(303b) Photoplasiticity in Crosslinked Liquid Crystalline Networks: A Route to Reconfigurable Shape-Changing Materials | AIChE

(303b) Photoplasiticity in Crosslinked Liquid Crystalline Networks: A Route to Reconfigurable Shape-Changing Materials

Authors 

Hendrikx, M., Technische Universiteit Eindhoven
Broer, D. J., Philips Research
Liu, D., Technische Universiteit Eindhoven
Bowman, C., University of Colorado - Boulder
Worrell, B., University of Colorado

Reversible
addition fragmentation chain transfer (RAFT) presents a powerful approach to
control the bond connectivity, molecular orientation, and three-dimensional
shape of crosslinked networks postpolymerization
with spatial and temporal control. Here, we demonstrated its implementation
in crosslinked liquid crystalline networks (LCNs) and used RAFTÕs light
responsive bond exchange process coupled with a mechanical or thermal bias to
permanently alter the alignment of the LCN. The radical mediated mechanism of
RAFT bond exchange was initiated through photo-driven cleavage of radical
photoinitiators, molecules that fragment into radical species upon excitation
with the appropriate wavelength.

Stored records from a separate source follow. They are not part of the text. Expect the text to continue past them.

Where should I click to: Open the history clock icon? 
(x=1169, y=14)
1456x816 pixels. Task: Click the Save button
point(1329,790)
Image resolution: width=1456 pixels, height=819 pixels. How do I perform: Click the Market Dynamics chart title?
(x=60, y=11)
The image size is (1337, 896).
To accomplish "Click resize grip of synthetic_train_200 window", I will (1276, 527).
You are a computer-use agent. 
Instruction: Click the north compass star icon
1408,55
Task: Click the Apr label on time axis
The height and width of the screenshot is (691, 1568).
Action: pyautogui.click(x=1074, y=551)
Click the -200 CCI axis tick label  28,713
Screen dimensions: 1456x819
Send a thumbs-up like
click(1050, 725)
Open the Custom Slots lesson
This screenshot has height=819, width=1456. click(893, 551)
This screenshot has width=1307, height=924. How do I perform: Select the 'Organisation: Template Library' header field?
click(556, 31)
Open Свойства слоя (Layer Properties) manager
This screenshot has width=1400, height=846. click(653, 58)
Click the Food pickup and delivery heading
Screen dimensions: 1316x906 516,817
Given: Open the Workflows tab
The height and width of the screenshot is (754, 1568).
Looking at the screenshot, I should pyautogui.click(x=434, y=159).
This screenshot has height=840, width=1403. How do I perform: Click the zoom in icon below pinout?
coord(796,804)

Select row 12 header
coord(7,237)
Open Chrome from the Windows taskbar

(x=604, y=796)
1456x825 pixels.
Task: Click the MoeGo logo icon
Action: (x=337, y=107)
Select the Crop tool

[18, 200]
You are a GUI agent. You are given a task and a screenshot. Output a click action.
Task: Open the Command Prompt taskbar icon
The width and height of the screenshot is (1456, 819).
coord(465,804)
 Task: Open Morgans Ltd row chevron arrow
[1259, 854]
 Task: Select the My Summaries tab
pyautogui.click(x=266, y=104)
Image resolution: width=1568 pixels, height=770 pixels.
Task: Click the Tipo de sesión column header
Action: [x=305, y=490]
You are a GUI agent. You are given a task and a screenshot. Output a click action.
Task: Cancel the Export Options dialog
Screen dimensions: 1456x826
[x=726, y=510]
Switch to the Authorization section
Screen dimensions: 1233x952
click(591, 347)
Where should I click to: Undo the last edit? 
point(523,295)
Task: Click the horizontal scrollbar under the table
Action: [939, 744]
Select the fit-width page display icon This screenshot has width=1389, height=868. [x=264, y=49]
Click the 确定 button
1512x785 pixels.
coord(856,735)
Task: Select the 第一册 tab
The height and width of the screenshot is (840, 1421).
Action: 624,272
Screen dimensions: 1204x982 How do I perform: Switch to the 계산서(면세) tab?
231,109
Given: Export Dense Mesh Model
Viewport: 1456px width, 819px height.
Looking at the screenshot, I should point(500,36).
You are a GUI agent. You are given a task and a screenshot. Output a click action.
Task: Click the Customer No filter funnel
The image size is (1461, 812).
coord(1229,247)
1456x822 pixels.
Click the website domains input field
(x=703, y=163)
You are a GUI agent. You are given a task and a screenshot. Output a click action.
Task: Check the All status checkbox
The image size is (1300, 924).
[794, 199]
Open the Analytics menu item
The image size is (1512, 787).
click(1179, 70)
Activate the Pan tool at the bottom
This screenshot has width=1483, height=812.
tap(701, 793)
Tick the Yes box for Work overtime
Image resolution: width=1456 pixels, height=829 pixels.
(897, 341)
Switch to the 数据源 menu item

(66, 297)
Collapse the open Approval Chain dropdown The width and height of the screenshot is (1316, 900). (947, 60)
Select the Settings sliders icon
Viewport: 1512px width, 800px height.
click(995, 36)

Because of this light initiated process, the
bond exchange process was decoupled from the thermotropic phase behavior of the
LCN, unlike other covalent adaptable LCNÕs, allowing unprecedented control over
the alignment and stress relaxation. The RAFT bond exchange process and
thermoresponsive LCN behavior gives rise to a multitude of controllable
variables that were tuned to alter birefringence, develop surface topographies,
and program thermoreversible shape changes. We programmed thermoreversible
optical images, which are written in the birefringence, by using temperature to
drive disruption of pre-aligned LCNs coupled with varying light intensity and
exposure time. The programmed LCN disruption occurred in a continuous manner
allowing more complex grayscale images to stored in
the birefringence. Extending this approach to surface coating, we found that
mismatches in alignment, programmed with RAFT bond exchange, lead to
protrusions and wrinkling that was used to develop ordered surface topography
on an other flat surface. In freestanding RAFT-LCNs, complex and hierarchical
shape change was programmed and erased repeatable demonstrating the power of
light responsive processes to program shapes independent of the bias being
applied to the LCN. By decoupling the thermal behavior and the bond exchange
process in RAFT-LCNs, we have demonstrated broad applications and powerful
control over thermoreversible shape changes in elastomeric LCNs.